§ WHAT TO PRODUCE
Restate all of the data exactly.

§ TASK INPUTS
● ● ● ●

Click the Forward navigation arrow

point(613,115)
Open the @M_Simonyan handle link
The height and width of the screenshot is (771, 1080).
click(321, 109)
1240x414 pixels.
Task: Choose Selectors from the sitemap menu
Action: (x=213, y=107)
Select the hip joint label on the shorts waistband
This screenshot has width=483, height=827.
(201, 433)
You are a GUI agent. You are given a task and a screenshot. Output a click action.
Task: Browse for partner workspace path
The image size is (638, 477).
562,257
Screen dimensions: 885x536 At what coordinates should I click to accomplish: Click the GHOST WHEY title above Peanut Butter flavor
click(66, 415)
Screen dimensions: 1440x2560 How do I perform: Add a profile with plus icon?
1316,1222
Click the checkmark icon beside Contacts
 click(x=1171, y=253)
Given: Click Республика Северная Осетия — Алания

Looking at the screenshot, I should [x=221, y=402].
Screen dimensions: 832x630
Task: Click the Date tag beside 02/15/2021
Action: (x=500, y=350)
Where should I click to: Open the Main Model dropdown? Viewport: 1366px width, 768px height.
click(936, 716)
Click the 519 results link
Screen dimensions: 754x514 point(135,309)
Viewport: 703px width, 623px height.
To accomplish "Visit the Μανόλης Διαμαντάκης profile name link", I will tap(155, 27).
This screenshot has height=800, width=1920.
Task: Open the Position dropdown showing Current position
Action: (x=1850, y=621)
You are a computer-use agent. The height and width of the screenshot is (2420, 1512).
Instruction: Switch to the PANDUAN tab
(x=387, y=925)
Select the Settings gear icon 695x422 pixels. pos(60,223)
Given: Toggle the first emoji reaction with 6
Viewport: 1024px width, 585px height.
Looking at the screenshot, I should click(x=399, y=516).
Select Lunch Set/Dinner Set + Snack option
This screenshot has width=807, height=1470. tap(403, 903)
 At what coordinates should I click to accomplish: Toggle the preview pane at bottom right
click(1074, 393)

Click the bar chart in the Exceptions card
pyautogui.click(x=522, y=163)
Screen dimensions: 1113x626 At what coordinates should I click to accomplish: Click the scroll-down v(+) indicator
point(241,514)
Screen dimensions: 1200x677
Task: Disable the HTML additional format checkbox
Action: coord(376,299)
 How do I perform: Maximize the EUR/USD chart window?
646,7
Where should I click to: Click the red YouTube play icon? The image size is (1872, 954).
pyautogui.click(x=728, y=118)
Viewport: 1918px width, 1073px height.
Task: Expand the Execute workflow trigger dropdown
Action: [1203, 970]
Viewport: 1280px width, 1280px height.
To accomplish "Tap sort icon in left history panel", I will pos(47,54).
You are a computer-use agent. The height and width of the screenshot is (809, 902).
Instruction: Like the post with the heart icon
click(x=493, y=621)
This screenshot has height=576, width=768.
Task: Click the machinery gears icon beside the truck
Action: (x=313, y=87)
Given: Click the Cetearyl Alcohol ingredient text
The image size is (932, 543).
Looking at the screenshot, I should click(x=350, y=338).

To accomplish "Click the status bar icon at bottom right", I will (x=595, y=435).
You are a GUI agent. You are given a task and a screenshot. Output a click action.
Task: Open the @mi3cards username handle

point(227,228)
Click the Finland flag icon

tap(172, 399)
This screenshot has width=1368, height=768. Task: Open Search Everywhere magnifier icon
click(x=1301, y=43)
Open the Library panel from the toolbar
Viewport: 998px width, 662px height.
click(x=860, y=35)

● ● ● ●

§ SOLUTION TO THE PROBLEM
Click the Forward navigation arrow

point(613,115)
Open the @M_Simonyan handle link
The height and width of the screenshot is (771, 1080).
click(321, 109)
1240x414 pixels.
Task: Choose Selectors from the sitemap menu
Action: (x=213, y=107)
Select the hip joint label on the shorts waistband
This screenshot has width=483, height=827.
(201, 433)
You are a GUI agent. You are given a task and a screenshot. Output a click action.
Task: Browse for partner workspace path
The image size is (638, 477).
562,257
Screen dimensions: 885x536 At what coordinates should I click to accomplish: Click the GHOST WHEY title above Peanut Butter flavor
click(66, 415)
Screen dimensions: 1440x2560 How do I perform: Add a profile with plus icon?
1316,1222
Click the checkmark icon beside Contacts
 click(x=1171, y=253)
Given: Click Республика Северная Осетия — Алания

Looking at the screenshot, I should [x=221, y=402].
Screen dimensions: 832x630
Task: Click the Date tag beside 02/15/2021
Action: (x=500, y=350)
Where should I click to: Open the Main Model dropdown? Viewport: 1366px width, 768px height.
click(936, 716)
Click the 519 results link
Screen dimensions: 754x514 point(135,309)
Viewport: 703px width, 623px height.
To accomplish "Visit the Μανόλης Διαμαντάκης profile name link", I will tap(155, 27).
This screenshot has height=800, width=1920.
Task: Open the Position dropdown showing Current position
Action: (x=1850, y=621)
You are a computer-use agent. The height and width of the screenshot is (2420, 1512).
Instruction: Switch to the PANDUAN tab
(x=387, y=925)
Select the Settings gear icon 695x422 pixels. pos(60,223)
Given: Toggle the first emoji reaction with 6
Viewport: 1024px width, 585px height.
Looking at the screenshot, I should click(x=399, y=516).
Select Lunch Set/Dinner Set + Snack option
This screenshot has width=807, height=1470. tap(403, 903)
 At what coordinates should I click to accomplish: Toggle the preview pane at bottom right
click(1074, 393)

Click the bar chart in the Exceptions card
pyautogui.click(x=522, y=163)
Screen dimensions: 1113x626 At what coordinates should I click to accomplish: Click the scroll-down v(+) indicator
point(241,514)
Screen dimensions: 1200x677
Task: Disable the HTML additional format checkbox
Action: coord(376,299)
 How do I perform: Maximize the EUR/USD chart window?
646,7
Where should I click to: Click the red YouTube play icon? The image size is (1872, 954).
pyautogui.click(x=728, y=118)
Viewport: 1918px width, 1073px height.
Task: Expand the Execute workflow trigger dropdown
Action: [1203, 970]
Viewport: 1280px width, 1280px height.
To accomplish "Tap sort icon in left history panel", I will pos(47,54).
You are a computer-use agent. The height and width of the screenshot is (809, 902).
Instruction: Like the post with the heart icon
click(x=493, y=621)
This screenshot has height=576, width=768.
Task: Click the machinery gears icon beside the truck
Action: (x=313, y=87)
Given: Click the Cetearyl Alcohol ingredient text
The image size is (932, 543).
Looking at the screenshot, I should click(x=350, y=338).

To accomplish "Click the status bar icon at bottom right", I will (x=595, y=435).
You are a GUI agent. You are given a task and a screenshot. Output a click action.
Task: Open the @mi3cards username handle

point(227,228)
Click the Finland flag icon

tap(172, 399)
This screenshot has width=1368, height=768. Task: Open Search Everywhere magnifier icon
click(x=1301, y=43)
Open the Library panel from the toolbar
Viewport: 998px width, 662px height.
click(x=860, y=35)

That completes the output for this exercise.